◆ **What needs to be done**
Exactly as they appear below, repeat the lines from the one with "The width and" through the one with "The image size is (1372, 888).". Drop every picture.

[[ Raw data open ]]

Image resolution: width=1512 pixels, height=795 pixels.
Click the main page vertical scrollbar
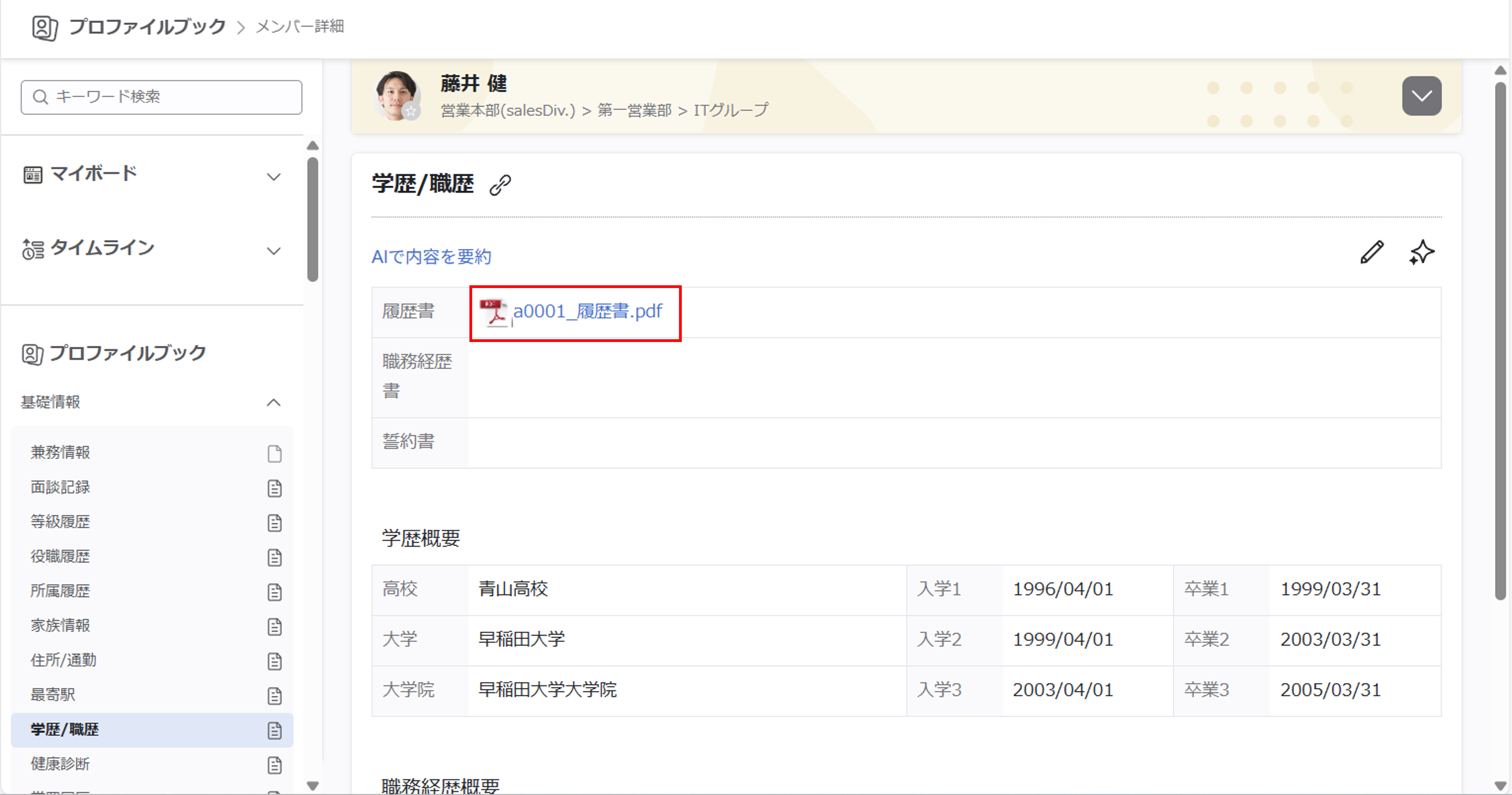point(1500,341)
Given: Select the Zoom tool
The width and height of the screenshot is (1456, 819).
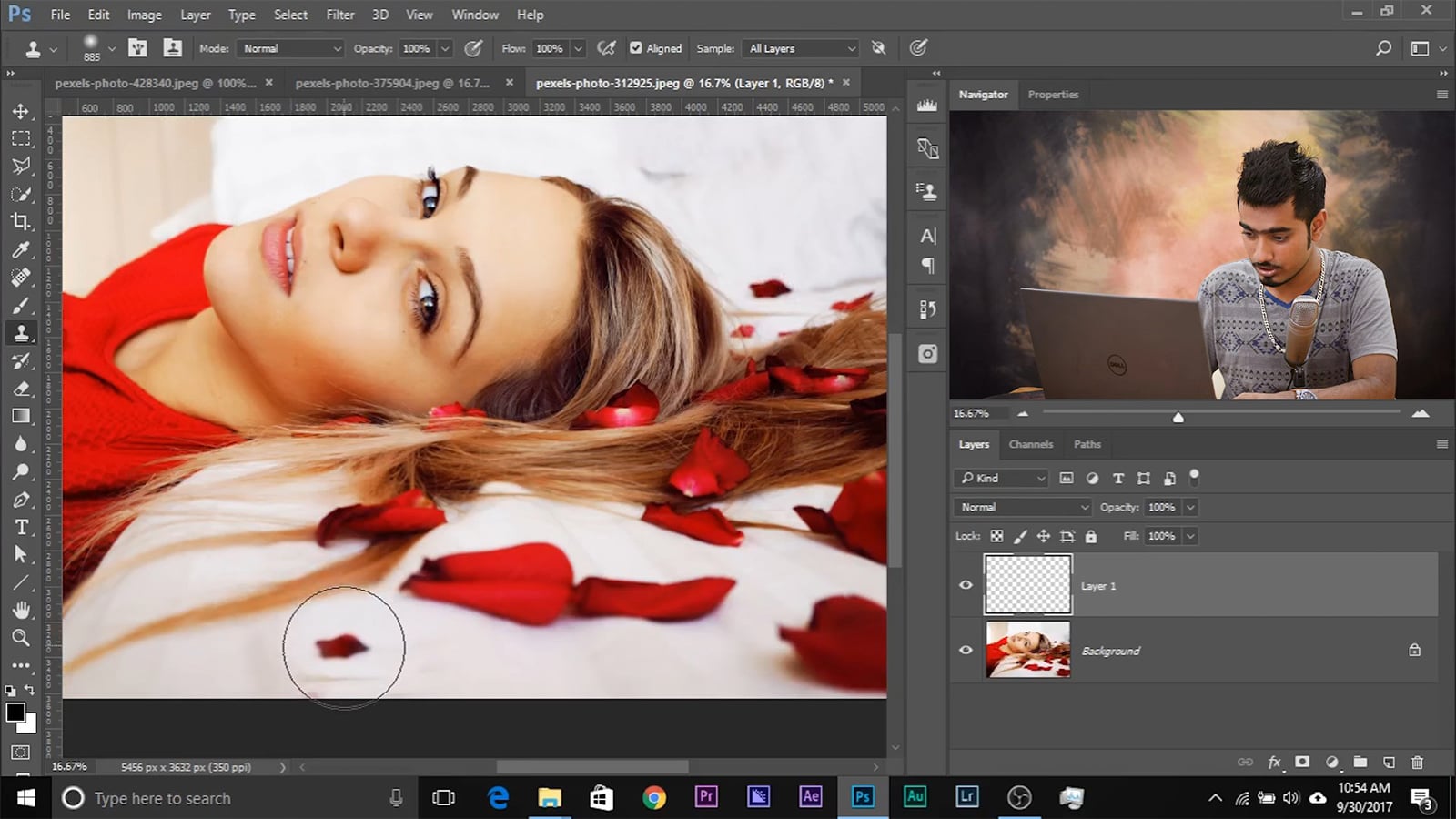Looking at the screenshot, I should coord(21,637).
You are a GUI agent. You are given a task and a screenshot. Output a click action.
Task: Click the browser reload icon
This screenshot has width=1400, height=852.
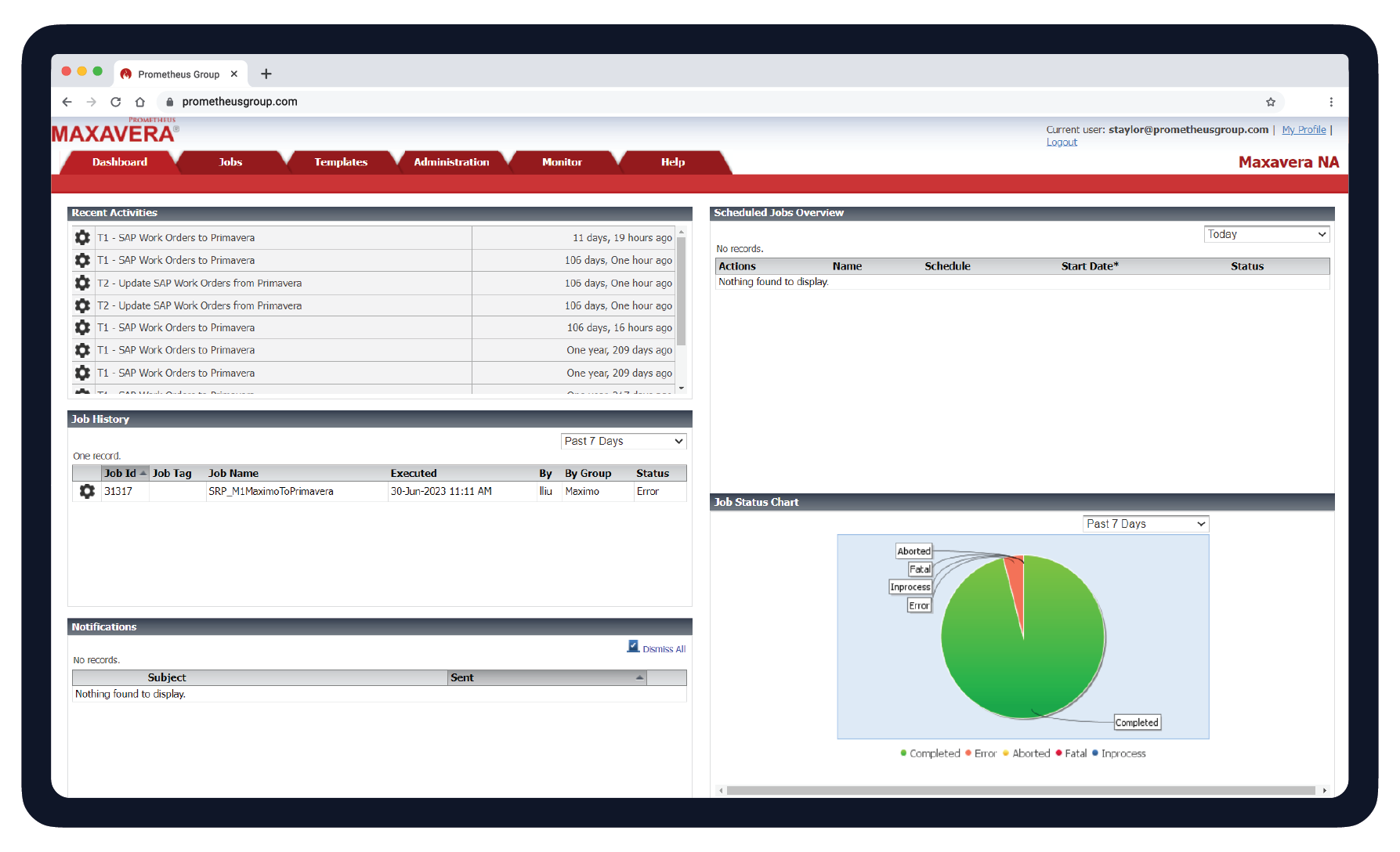coord(115,102)
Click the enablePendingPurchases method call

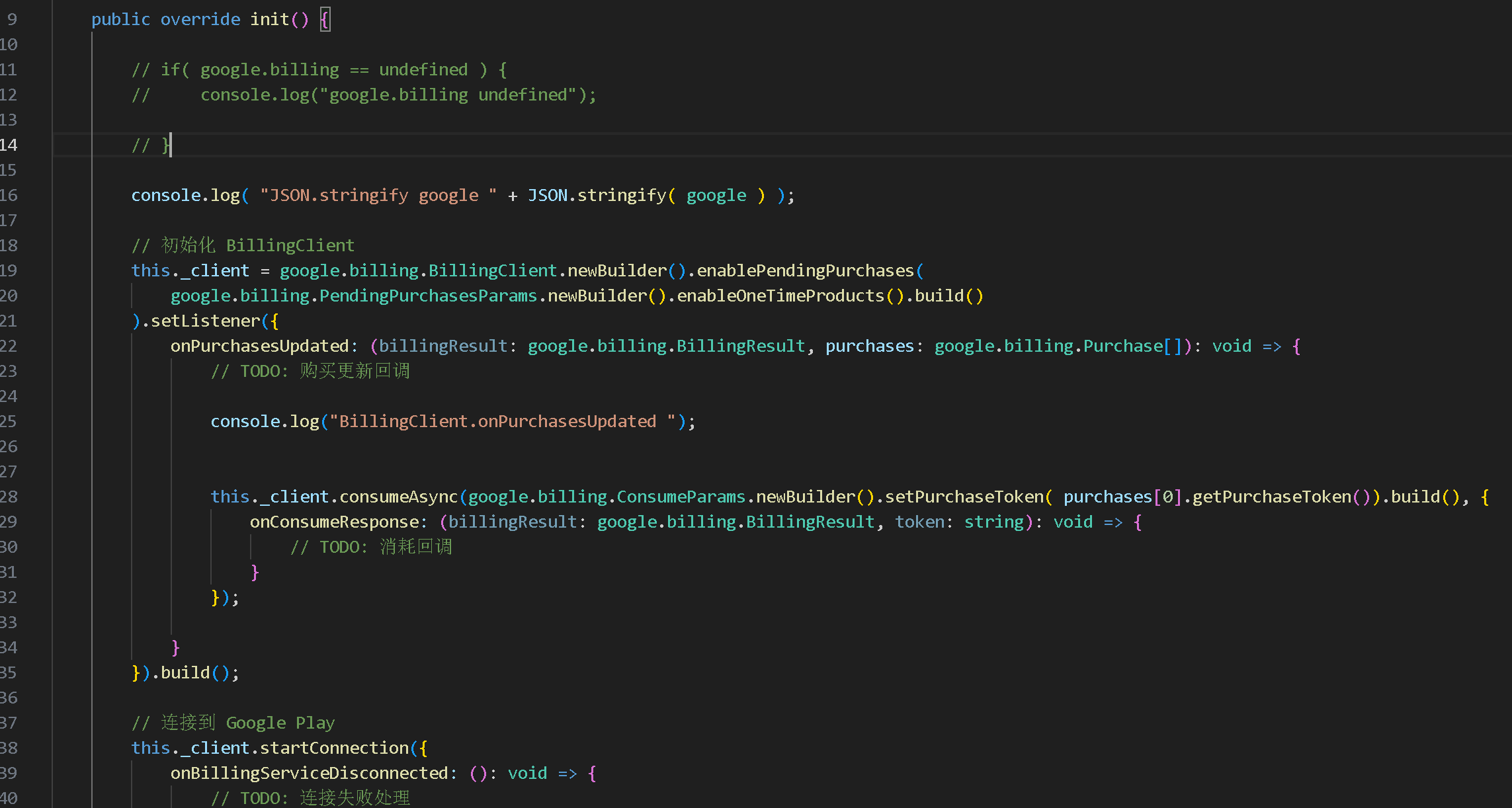pyautogui.click(x=805, y=270)
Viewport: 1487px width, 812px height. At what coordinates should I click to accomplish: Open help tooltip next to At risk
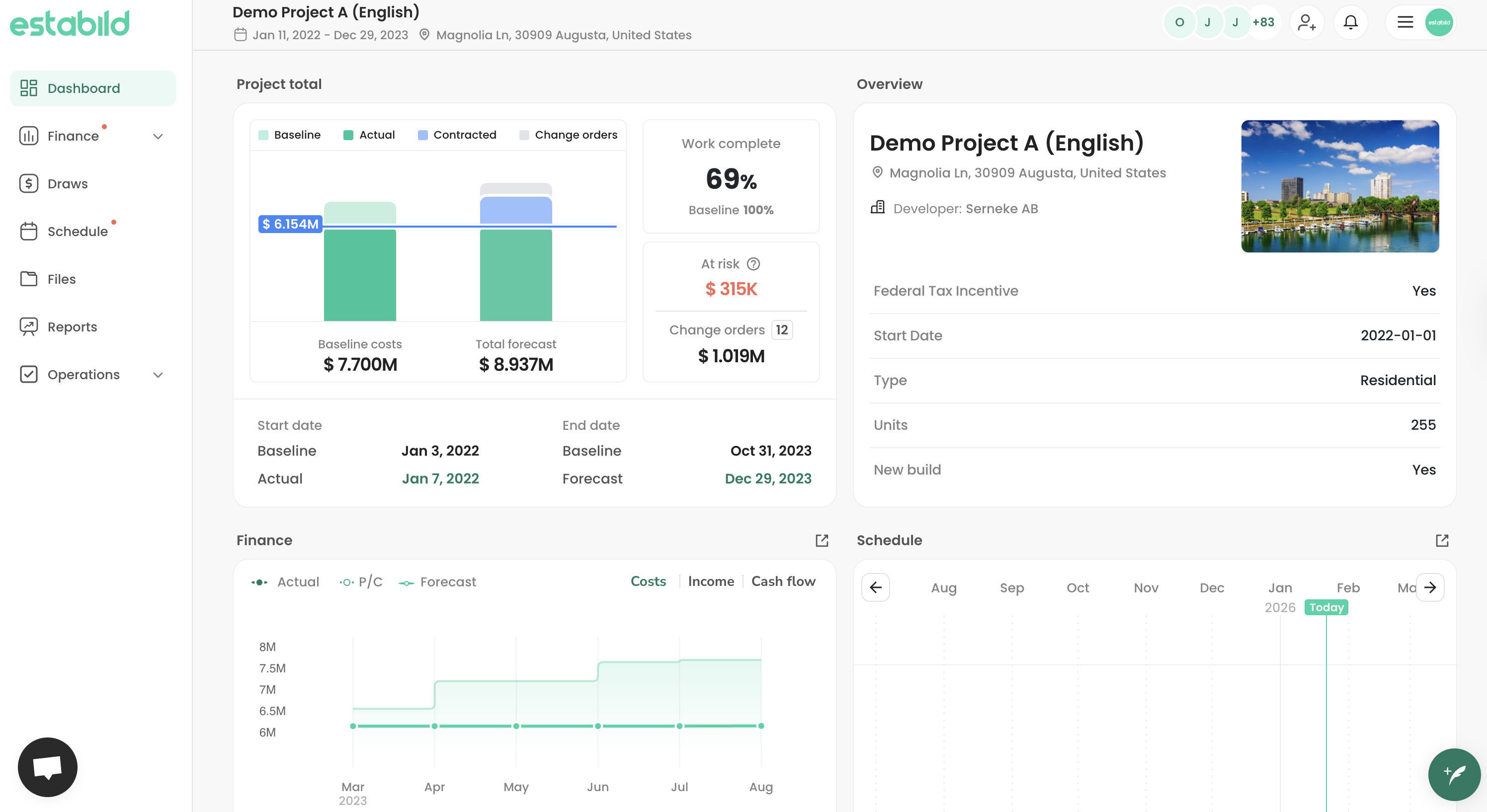753,264
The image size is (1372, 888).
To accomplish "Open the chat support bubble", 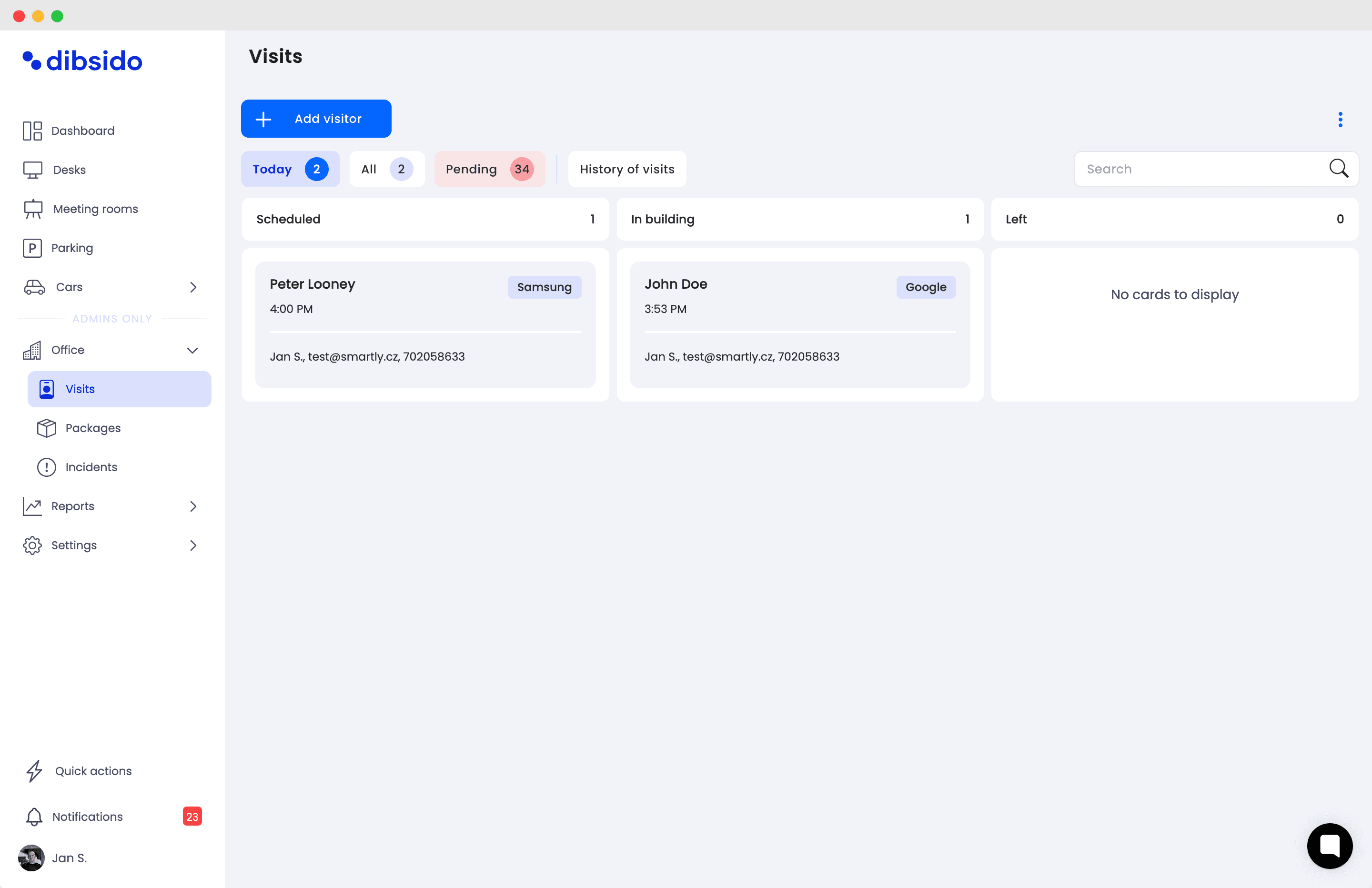I will pos(1330,846).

[[ Raw data closed ]]

◆ **Output of the task**
The width and height of the screenshot is (1456, 819).
Looking at the screenshot, I should coord(21,637).
You are a GUI agent. You are given a task and a screenshot. Output a click action.
Task: Click the browser reload icon
This screenshot has width=1400, height=852.
coord(115,102)
Click the enablePendingPurchases method call

pyautogui.click(x=805, y=270)
Viewport: 1487px width, 812px height. At what coordinates should I click to accomplish: Open help tooltip next to At risk
753,264
The image size is (1372, 888).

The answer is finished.